The more important part isn't what hell is (we all know that it's just not a good place)
I'd... actually kinda' disagree? To it being the most important part, or at least to it being something that can be disregarded for other considerations.

To me, at least, how YWHW punishes people -- especially those who by most measures have done no wrong (good non-believers, ferex) -- is of significant import to whether union with or worship of that being is desirable or morally acceptable. S'like, on a personal level, if the traditional conceptualizations of hell are accurate (eternal torture for the vast majority of mankind), on that basis alone I would have to consider YWHW a thing of extreme evil -- not something I could conscionably worship, y'know? Because there is nothing but horrific cruelty involved in such a punishment, and no creature which would mandate it could be anything but monstrous. And to support a monstrous thing willingly is to be monstrous yourself. Not something I aspire to :-\

16572
General Discussion / Re: Christian beliefs and discussion
« on: November 05, 2014, 11:11:23 pm »
It is a ploy of the modern age.  The bible is clear, nonbelievers will roast forever, and we all deserve it.
That's... actually part of the point I was making. Unless I missed some bits, the bible actually isn't clear that nonbelievers will roast forever. Parts of it say things along those lines, but parts of it don't. Iirc, it's not clear that anyone will roast forever, or anything. Or even whether or not all sinners will roast, since there's three or four different conceptualizations of hell (fire, darkness, separation, destruction, and probably others). Or if there is a hell of fire at all and one of the other end-states for the unsaved (like that outside the city thing in revelations) isn't going to be what happens.

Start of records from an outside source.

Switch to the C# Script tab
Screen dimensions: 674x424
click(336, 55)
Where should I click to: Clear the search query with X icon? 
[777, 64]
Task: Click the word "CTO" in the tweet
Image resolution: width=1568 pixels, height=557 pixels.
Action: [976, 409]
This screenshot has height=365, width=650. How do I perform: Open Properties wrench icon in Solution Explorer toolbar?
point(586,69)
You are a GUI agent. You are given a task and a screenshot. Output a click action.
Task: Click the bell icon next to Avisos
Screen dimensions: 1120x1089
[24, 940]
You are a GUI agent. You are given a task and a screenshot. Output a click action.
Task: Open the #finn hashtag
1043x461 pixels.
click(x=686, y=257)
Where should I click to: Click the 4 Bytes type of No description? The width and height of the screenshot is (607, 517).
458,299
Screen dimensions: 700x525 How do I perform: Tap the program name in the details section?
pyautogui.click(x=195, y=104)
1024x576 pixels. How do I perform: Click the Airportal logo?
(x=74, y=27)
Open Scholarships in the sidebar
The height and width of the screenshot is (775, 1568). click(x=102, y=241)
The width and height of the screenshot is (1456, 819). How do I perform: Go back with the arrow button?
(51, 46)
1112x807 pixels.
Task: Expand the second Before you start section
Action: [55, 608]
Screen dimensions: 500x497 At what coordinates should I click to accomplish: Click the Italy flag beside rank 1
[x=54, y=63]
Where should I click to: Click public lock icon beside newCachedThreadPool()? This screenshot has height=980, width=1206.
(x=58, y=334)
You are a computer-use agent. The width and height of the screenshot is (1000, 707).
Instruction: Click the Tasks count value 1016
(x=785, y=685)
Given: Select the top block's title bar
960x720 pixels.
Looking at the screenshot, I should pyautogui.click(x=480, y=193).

The bible is very much unclear on quite a few things, really. Is part of why we have so many and often so radically different denominations, ha.

16573
General Discussion / Re: I like anime, do you like anime?
« on: November 05, 2014, 10:50:20 pm »
Hah, I'm having a lot of fun watching the fallout as well. I suppose it helps that my core ship--despite having only read maybe the first couple arcs of the series before dropping it; thanks, fanfiction writers!--was canonized, because god damn is it good to see elegant wallflower badass route as canon in anything ever.
I'unno, as appreciative as I am of the true hyuuga bloodline, Reload kinda' sold me on the ambiguously transgender Sasuke pairing. Most narusasu stuff just makes me want to bang the author's head against the wall, but that was pretty well done.

E: Of course, Reload's Sasuke was also about ten thousand times more compelling of a character than canon (admittedly not a difficult proposition, but still), but eh.

16574
General Discussion / Re: Christian beliefs and discussion
« on: November 05, 2014, 10:47:15 pm »
As for Hell... yes, it's completely ridiculous.
It's also almost completely undescribed within the text itself, for what that's worth. A lot of the modern conceptualizations of hell and how people interact with it are... kinda' fabricated, or at the very least blown massively out of proportion to the text itself and with lots of extra bits just tacked on mostly randomly.

Bit like how Satan gets treated, honestly. Both seem to have mostly become PR beatsticks over the course of history.

16575
General Discussion / Re: Christian beliefs and discussion
« on: November 05, 2014, 10:43:02 pm »
In Daniel 4:31-33, God forces Nebuchadnezzar to go out and live like a wild animal and graze like a cow for 7 years.
I would like to half-heartedly reiterate my previous statement regarding divine frat members. Even if it didn't make sense on the net, it makes entirely too much sense on many of the specifics.